Rubric konsultasi ini diasuh oleh Bp. KH. Hendri Sutopo. Beliau adalah salah satu pengurus yayasan Kodama yogyakarta
Assalamu’alaikum Wr. Wb
Pak kyai yang terhormat, peringatan mauled nabi Mubammad saw sekarang ini masih menjadi perdebatan diantara kaum muslimin. Ada yang menolaknya, ada juga yang menerimanya. Keadaan seperti ini membuat kalangan masyarkat merasa bingung dan bertanya-tanya, sebenarnya hokum mauled nabi nabi itu seperti apa? Mohon penjelasannya, terima kasih.!
Wassalamu’alaikum Wr. Wb
Mubarok, mahasiswa UIN Sunan Kalijaga
Wa’alaikumsalam Wr. Wb
Terimakash atas pertanyaannya. Masalah mauled Nabi Muhammad saw, memang masih menjadi perbedaan pendapat yang sampai sekarang belum ditemuka titik temunya. Baik yang menerima atau pun yang menolak sama-sama memiliki dasar pegangan yang dianggap benar.
Bagi yang menolak, biasanya menggunakan dasar surat al-Maidah ayat 3 yang artinya Pada hari ini telah Kusempurnakan untuk kamu agamamu, dan telah Ku-cukupkan kepadamu nikmat-Ku, dan telah Ku-ridhai Islam itu jadi agama bagimu. Dalam ayat ini terdapat kalimat “sempurnakan”, dimana sebagian kaum muslimin mengartikannya sempurna dalam segala hal yang berkaitan dengan agama, termasuk hal ibadah dan peringatan hari-hari besar islam.

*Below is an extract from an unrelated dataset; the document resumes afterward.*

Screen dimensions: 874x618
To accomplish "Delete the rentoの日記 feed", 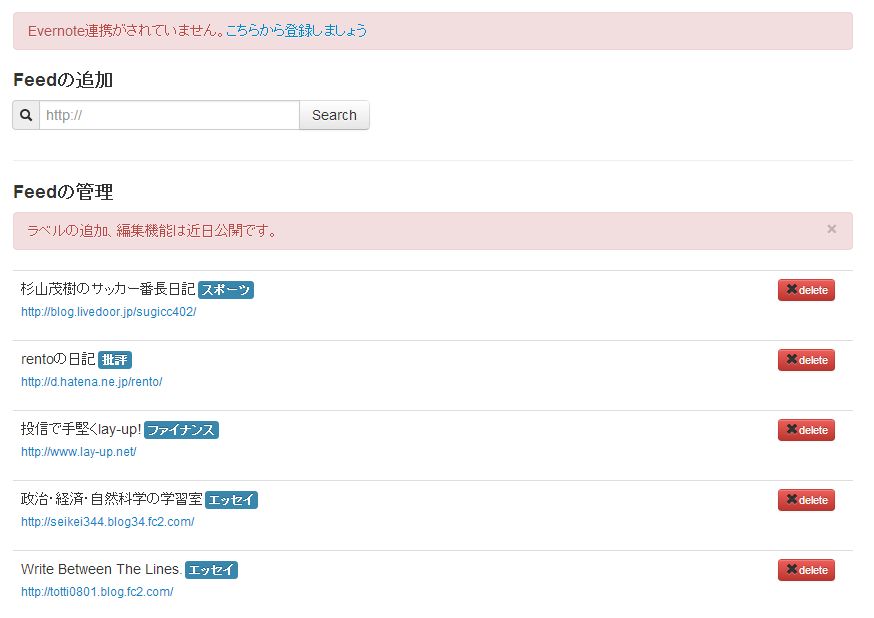I will pyautogui.click(x=806, y=360).
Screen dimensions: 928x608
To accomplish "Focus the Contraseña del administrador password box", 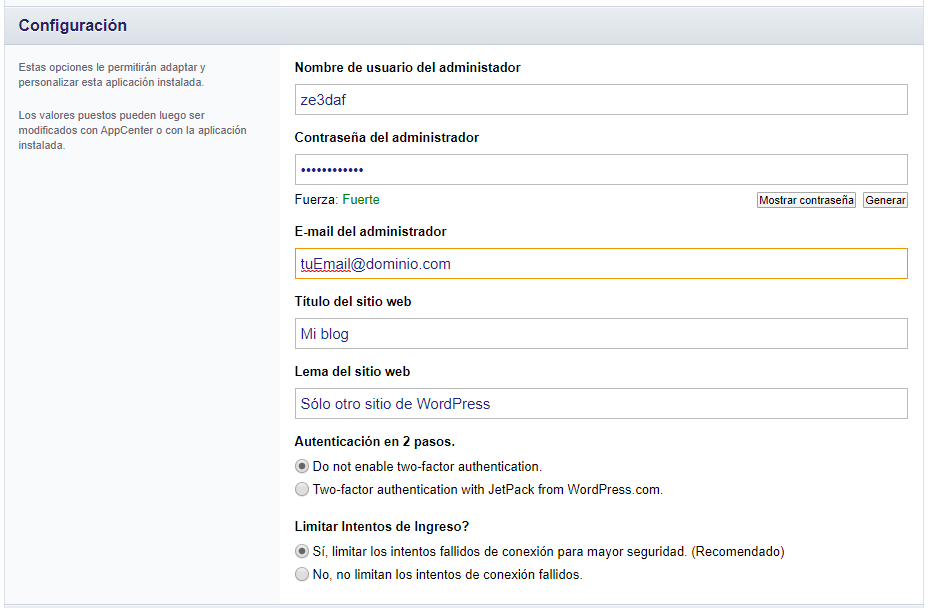I will (x=601, y=169).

Peringatan mauled nabi, memang tidak pernah dilakukan oleh nabi sendiri, maupun sahabat-sahabat nabi, sehingga peringatan mauled nabi dianggap menambah-nambahi peribadahan dalam islam. Namun, bagi kaum muslimin yang membolehkan peringatan mauled nabi, tidaklah demikian halnya, ungkapan “sempurna” dalam ayat diatas bukanlah kesempurnaan dalam hal segalanya, namun sempurna dalam hal dasar-dasar penerapan agama. Logikanya, jika memang agama itu sudah sempurna dalam segala hal, berarti tidak lagi di butuhkan si’ar agama islam, karena dakwah nabi di Mekah dan Madinah sudah dianggap sempurna dan final.
Salah seorang imam besar Jalaludin al-Suyuthi dalam salah satu kitab karangannya, al-Haawii li al-Fataawi juz I hal 251-252 (dalam buku Fiqh teradisional, karangan KH. Muhyiddin Abdusshomad) menjelaskan “ada sebuah pertanyaan tentang perayaan mauled nabi saw pada bulan robiul awal, bagaiman hukumnya menurut syara’. Apakah terpuji atau tercela dan apakah orang yang melakukannya diberi pahala atau tidak? Beliau menjawab “jawabannya menurut saya asal perayaan mauled nabi saw, yaitu manusia bekumpul, membaca al-Qur’an dan kisah-kisah teladan nabi saw sejak kelahirannya sampai perjalanan kehidupannya. Kemudian menghidangkan makanan yang dinikmati bersama, setelah itu mereka pulang. Hanya itu yang dilakukan tidak lebih. Semua itu termasuk bid’ah hasanah. Orang yang melakukannya diberi pahala karena mengagungkan derajat nabi saw, menamppakkan suka cita dan kegembiraan atas kelahiran nabi Muhammad saw yang mulia”
Berdasarkan penjelasan Jalaludi Suyuthi di atas, mauled nabi bukanlah termasuk bid’ah dholalah yang dapat melunturkan iman, namun termasuk bid’ah hasanah yang dapat menambah rasa cinta kepada Nabi saw dan Alloh SWT.  Amalan-amalan yang dilakukan dalam peringatan mauled nabi, juga merupakan amalan hasanah yang tidak mengandung unsure pelanggaran syara’.
Demikian sedikit penjelasan dari kami, semoga bermanfaat.